Kau tau? Aku adalah makhluk perasa. Mana bisa aku merasakan logika-mu. Mana bisa aku merasakan dengan berbagai macam fakta-fakta yang kau kemukakan. Aku adalah makhluk perasa, aku hanya bisa merasakan. Jika yang aku rasa itu adalah nyaman bagiku, itulah yang ku yakini. Jika kau melihat dengan berbagai macam data yang mendetail, dengan ribuan fakta yang tertulis di kertasmu itu, kau tak akan prenah temukanku, dimana pun. Karena aku hanya hadir disini (menunjuk ke dada –hati).


Jika aku hanya ada di otakmu, jika aku hanya ada sebatas logika yang kau yakini, yakinlah kita tak akan pernah lama bersama. Bagaimana mungkin kita bisa bersama jika aku menyimpanmu di hatiku dan kau menyimpanku di otak-mu? Sangat jauh bukan?


Akulah makhluk perasa. Aku siap mencintaimu setulus hatiku, sepenuh jiwa ragaku, hanya untukmu. Apakah kau pun siap belajar menggunakan hatimu itu? Aku siap kau ajarkan untuk lebih obyektif, untuk bisa menilai yang baik dan buruk, sesuai realitanya.


Satu hal yang perlu kau ketahui dan mesti kau ingat, sesungguhnya sekalipun cinta itu tentang perasaan, tentang hati, tentang hal abstrak, tentang hal yang tak bisa kau lihat, kau raba, namun ianya akan semakin kuat kala kau bersamaku menjadikan aku seorang perasa yang bisa menggunakan logikanya. Hebat bukan kita?

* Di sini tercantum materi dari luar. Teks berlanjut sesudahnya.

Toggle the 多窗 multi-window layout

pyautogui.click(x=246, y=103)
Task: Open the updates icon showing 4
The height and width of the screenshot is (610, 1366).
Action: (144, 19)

Sudahlah, kita memang ditakdirkan berdua, kita ditakdirkan bersama. Membangun rumah ini dengan pilar cinta dan kasih sayang, dengan jendela dan pintu obyektivitas, dan hal lain yang akan kita lengkapi bersama. Kau dan aku itu hebat. Bukan lagi cinta buta, bukan lagi otak tak berperasaan. Tapi cinta berdasar logika.